For 25 years Farr served as head, with conspicuous ability and success. Among those he influenced were Sir Denzil Ibbetson, Ven. Archdeacon W. J. Bussell, Rev. C. S. Hornabrook, George Leake (Premier of Western Australia), Sir John C. Bray; Sir John Downer, Dr. E. C. Stirling, Sir Lancelot Stirling, Dr. W. B. Blue; Sir Richard Butler, J. S. O'Halloran, T. J. S. O'Halloran (father of T. S. O'Halloran), and A. Buchanan.

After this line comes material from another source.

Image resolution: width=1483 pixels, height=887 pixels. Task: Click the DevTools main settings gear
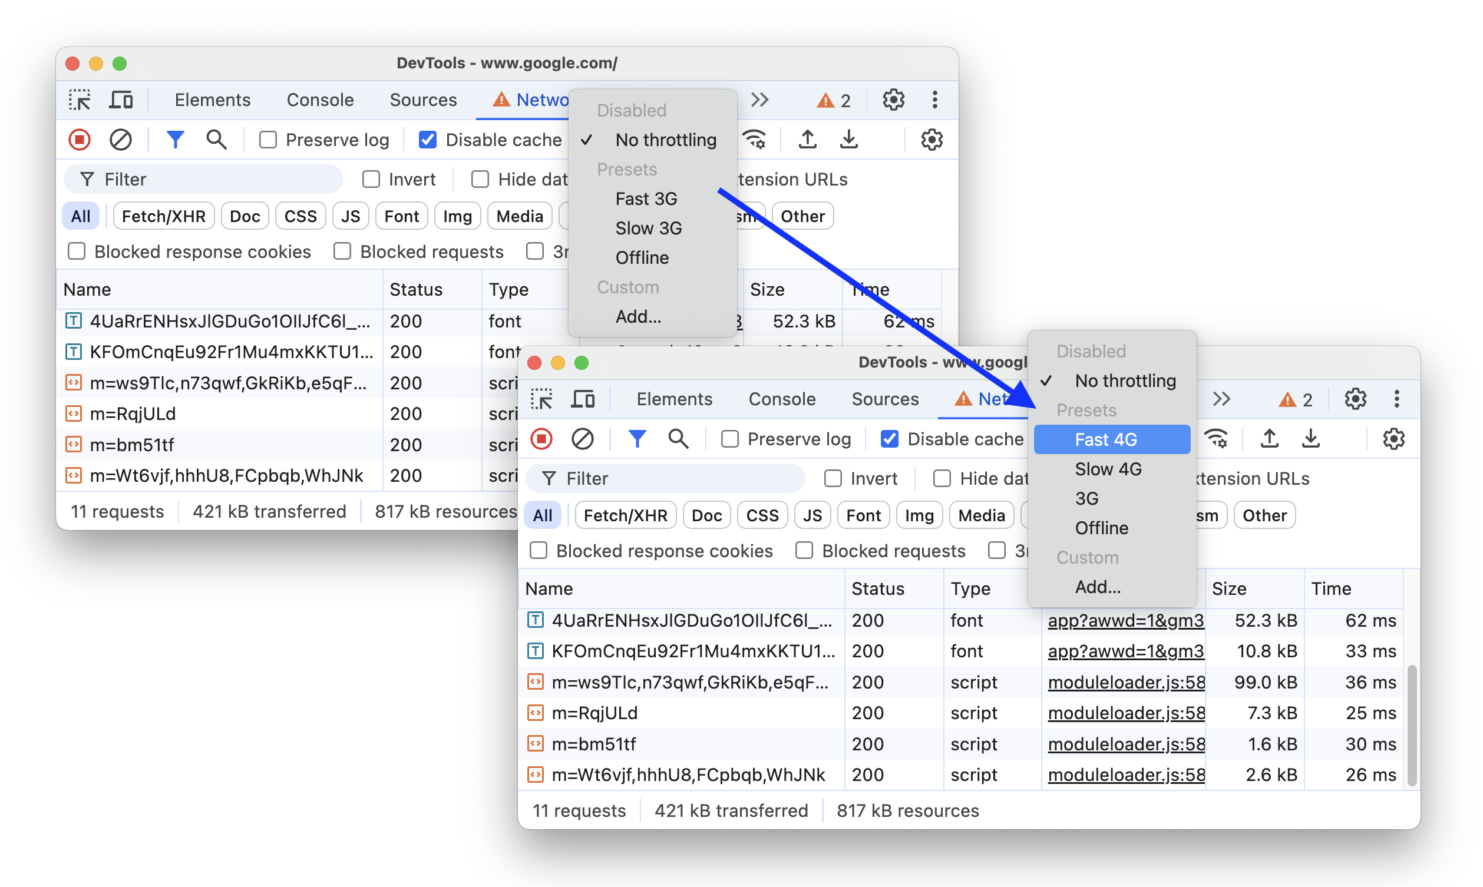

Three years after his arrival in Adelaide he was appointed Canon of St Peter's Cathedral, serving in that position concurrently with his college duties, and assisted in laying its foundation stone on 29 June 1869.

In 1879 Dr. Farr resigned from St Peter's College, and in 1880 was appointed Archdeacon of the missionary districts in the Diocese of Adelaide.
He then served as incumbent of St Bede's, Semaphore; St Michael's, Mitcham; and St Luke's, Whitmore Square, Adelaide, where he served for 12 years.

Farr helped found the University of Adelaide, and served as warden 1880–1882 and Vice-Chancellor 1887–1893. He continued to serve on the council until his retirement in 1896. He was also an active member of the board of the Public Library, Museum, and Art Gallery, being Chairman on three occasions between 1869 and 1886. He was also one of the 82 founding members of the Royal Geographical Society of South Australia in 1885.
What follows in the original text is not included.